Une vidéo-poème de David Christoffel : Nawac (11 avril 2008), qui sera exposée à partir du mois de septembre au Centre International d’Art contemporain de Carros, dans une exposition autour de Jean Raine (commissaire : Marcel Bataillard).
Prenons Nawac : images raides de lanterne magique, auxquelles David Christoffel ôte donc le raides sartrien. Cadrage singulier (volontairement distrait d’une visée) de l’auteur, amenant sur le plateau (repas, mais aussi théâtre devenu cinéma) un corps déconstruit. Déconstruit pour être réduit aux mains, le plus souvent. Et cela pour faire parler. Car les mains parlent. Les mains, c’est le corps réduit à ce qui en lui n’est pas convenu. Tant il est vrai qu’il n’est pas possible (n’en déplaise à l’Actors Studio et aux psychologues pour DRH) de rattacher un mouvement de main au déploiement d’un sens, a contrario des expressions du visage qui avant même de se voir portées par le sens du dire (ce moment où les bouches vont parler et où elles ne parlent pas encore) le font se tordre, le font fléchir, le font capituler, le conduisant dans une certaine direction. Mais les mains seules, est-ce encore du corps ? Si le corps c’est l’espace où l’on reconnaît l’inscription de visages, les mains, c’est du corps en devenir. C’est du corps qui n’est pas encore ce en quoi l’on peut reconnaître l’intensité d’un corps (qui est d’être ce qui nous conduit au visage, autrement dit ce qui nous conduit à l’existence du même, autrement dit ce qui confirme, dans son surgissement anodin, notre propre existence). C’est du corps pas encore tout à fait corps et que l’on regarde, observe, dévore des yeux, attentif, pour cela même. Pour cette promesse de croissance qu’elles portent en elles, ces mains. Croissance d’un cadrage qui ferait que serait pris en compte l’ensemble d’un corps. Et serait ainsi confirmée l’existence de notre corps comme ensemble. Christoffel le sait, et pour interdire l’actualisation de cette promesse que porte en elle tout cadrage, fût-il dénaturé et fût-il réduit à sa plus simple expression, il utilise le flou.
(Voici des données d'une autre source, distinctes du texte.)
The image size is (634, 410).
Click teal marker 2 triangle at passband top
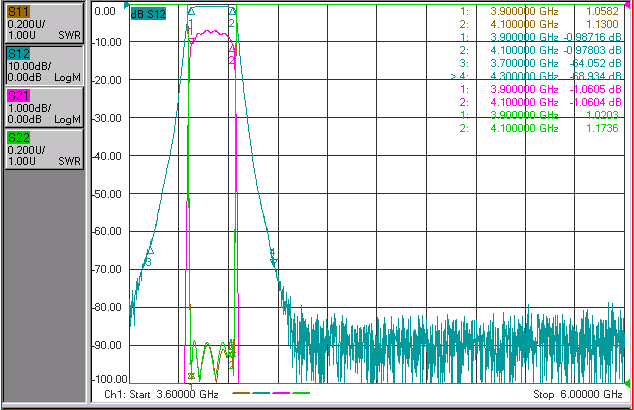tap(232, 11)
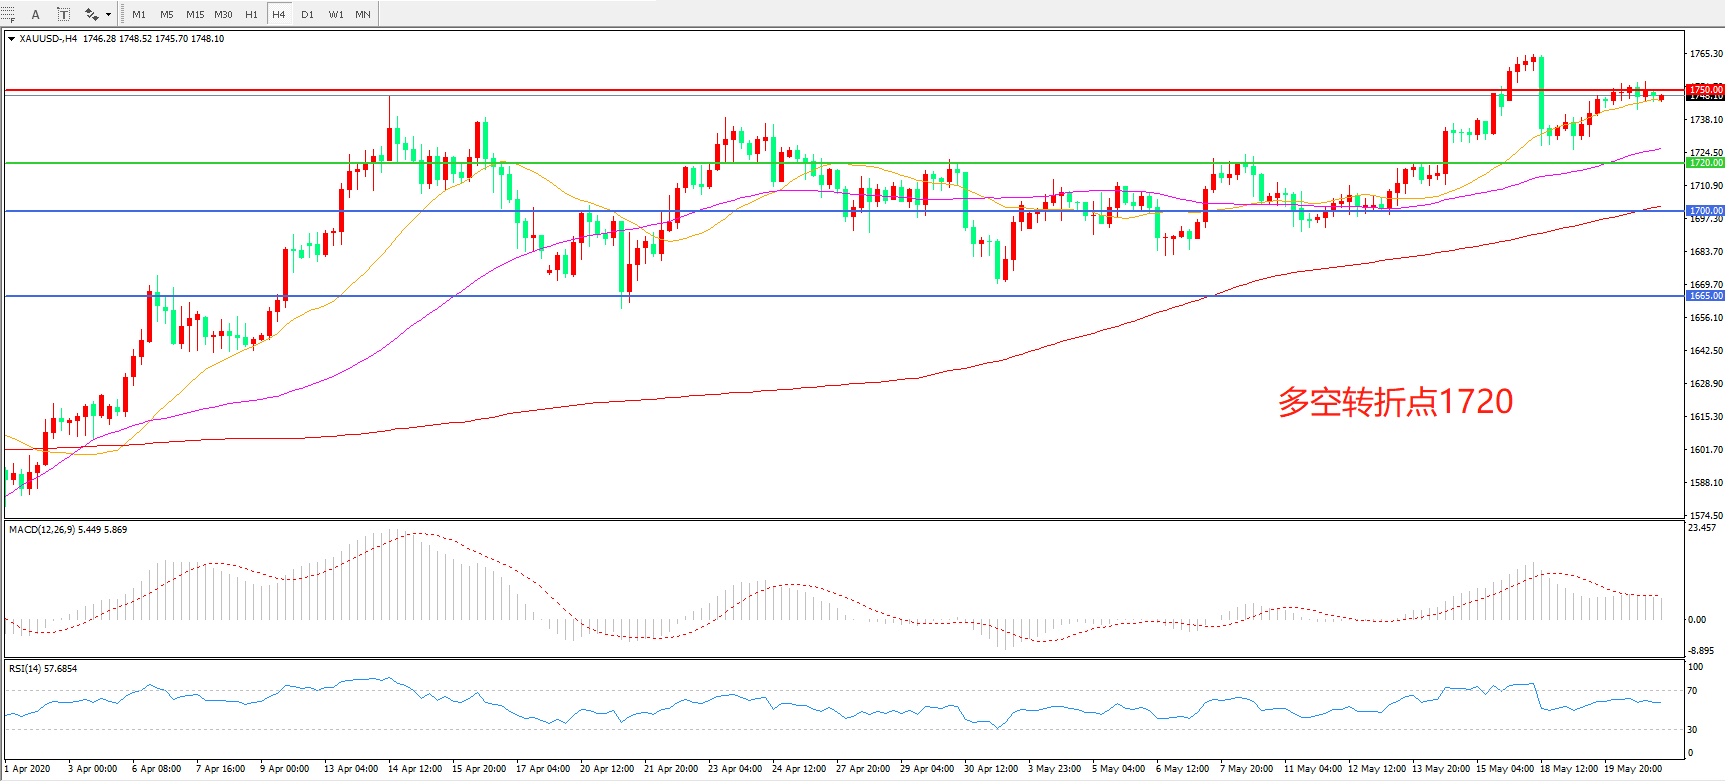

Nécessité absolue du flou : les images sont floues parce que chaque morceau du monde, fût-ce une chaise, fût-ce une table (puisqu’il s’agit là d’un déjeuner avec Igor Delmas), porte en lui un sens qui est le pré-acquis du visible et que l’opération du voir vient plaquer sur le vu, avant même que cela soit véritablement vu (compris comme vu). Au-delà de toute figuration du visible, les images parlent, amincies, c’est-à-dire ouvertes à leur seule symbolique, mouvante symbolique où chaque position de la main fait danser l’air et ouvre chaque fragment de sens nouveau d’une gestuelle qui naît et renaît à mesure qu’elle s’affirme (au-delà de tout enracinement temporel et idiosyncrasique qui soit l’enracinement d’un corps) sur un questionnement intérieur. Celui de Christoffel repris à son compte par le spectateur.
Un questionnement sur le silence. Sur le sens du silence. Questionnement qui prend à partie le silence, le faisant exister, au sein même de la matière sonore et musicale, car le silence est cela même qui peut être dévisagé au plus profond de notre trouble.
Du trouble qui s’assoit en nous-mêmes pour épouser l’ensemble des contours de notre intériorité quand on prend en considération l’humain. C’est-à-dire quand on s’aperçoit que l’humain est placé au cœur même du battement du temps et du sens, battement qui s’organise depuis le commencement de l’univers. Le silence est ce qui paraît quand l’humanité est regardée dans le blanc des yeux et que la finitude du monde, et que l’irrévocable du sens jaillissent dans la conscience. « Nous allons parler d’une chose qui ne peut pas être dite. Nous voudrions nous rendre à cet endroit que nous ne dirons pas » (L’Étouffoir oxygéné). Et très doucement, Christoffel s’y rend.